Pensemos então na frase em itálico: “Isso é psicossomático, é da tua cabeça”. Colocada desta forma, a frase desvaloriza o sintoma e culpabiliza a pessoa que o manifesta; a ideia de “é da tua cabeça” implica que o problema não existe, é uma invenção mental que a pessoa criou. A consequência é a pessoa sentir-se humilhada, incompreendida, incompetente e profundamente sozinha na resolução do problema. O que começou por ser uma tentativa de apaziguamento: “isso não é nada, não tens nenhum problema físico”, torna-se na realidade mais angustiante para a pessoa, que se vê com sintomas que ninguém parece saber justificar e a ter que lidar com um sofrimento que os outros parecem minimizar.

 

É de facto importante desmistificarmos a ideia de que psicossomático significa que não existe. Os sintomas que a pessoa apresenta, mesmo que não tenham à partida justificação biológica para se estarem a manifestar, são reais, têm implicações reais na vida das pessoas, causam sofrimento real e não surgiram do nada; se não há causas físicas que por si só justifiquem o problema, existem no entanto causas psicológicas e/ou sociais que precisam ser desvendadas e trabalhadas para que deixem de se manifestar fisicamente de forma tão exacerbada.

 

Perante uma crise de pânico, por exemplo, os sintomas de falta de ar, taquicardia, sensação de desmaio estão de facto lá; se não significam problemas de coração ou do sistema respiratório, podem sinalizar contudo uma situação de vida que está a ser dolorosa e não está a ser processada, ou uma história de vida com situações passadas mal resolvidas que entretanto começaram a pesar demasiado, ou a necessidade de tomar decisões importantes e estar a ser demasiado difícil escolher, entre outos.
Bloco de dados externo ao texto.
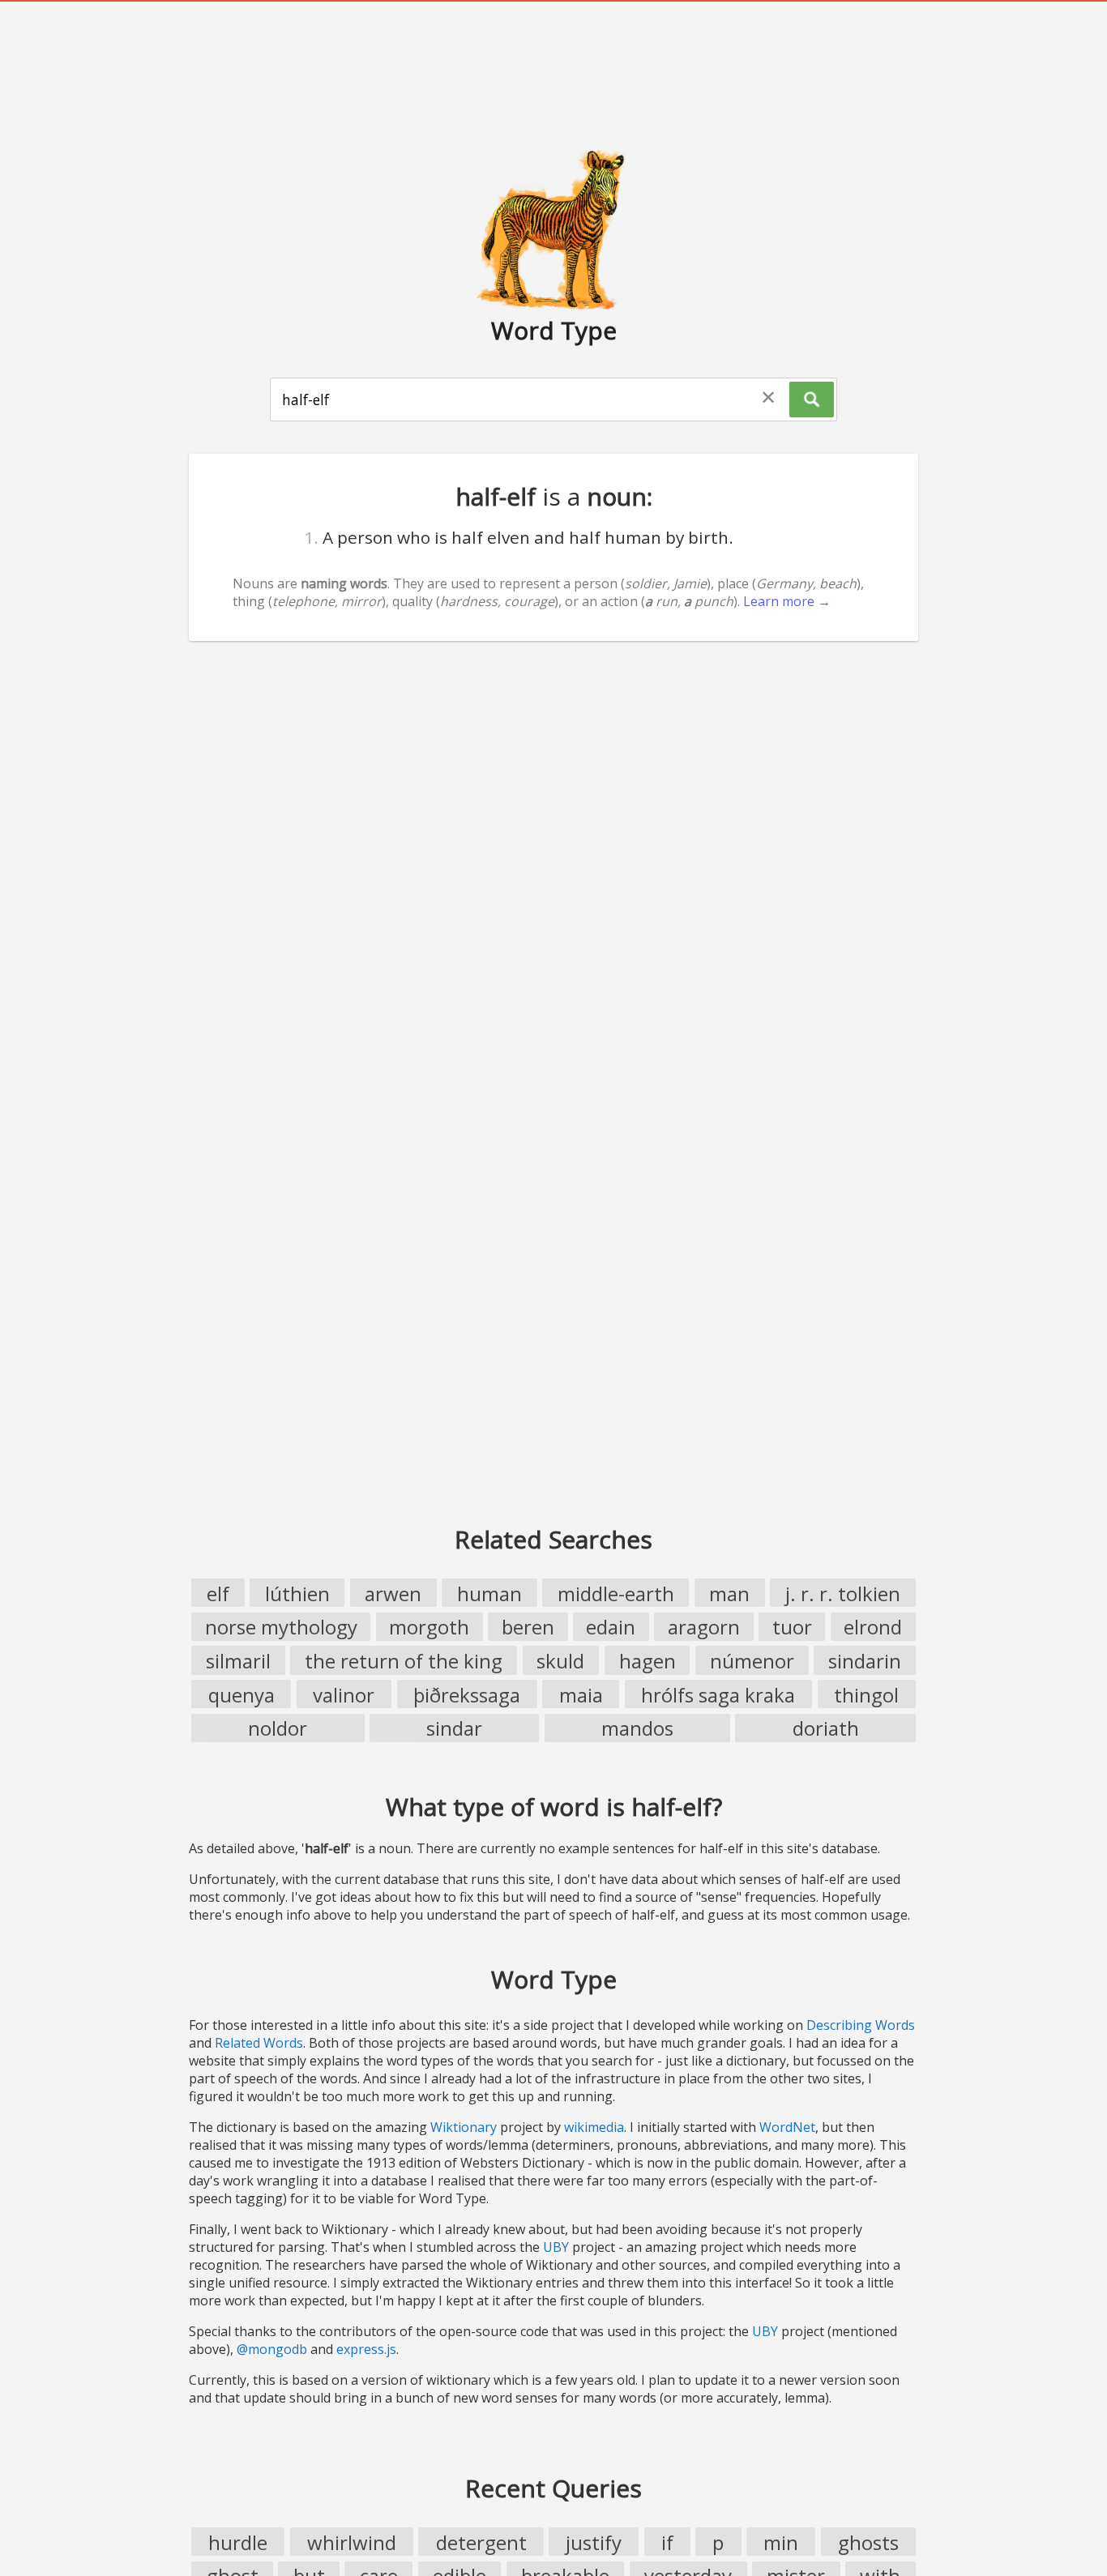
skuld (560, 1660)
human (489, 1593)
São factores psicológicos mas são reais, existem e é importante cada vez mais reconhecermos que não temos um corpo e uma mente independentes mas que eles se influenciam mutuamente, que a nossa mente está integrada no nosso corpo e que por isso, além de lhe sentir a influência, também o influencia a ele.

 

Com isto mais claro, que perante manifestações físicas de problemas psicológicos, possamos cada vez menos dizer “isso é psicossomático, é da tua cabeça”, e cada vez mais reconhecer que “é psicossomático, portanto vamos procurar e resolver os factores psicológicos que estão a intervir”.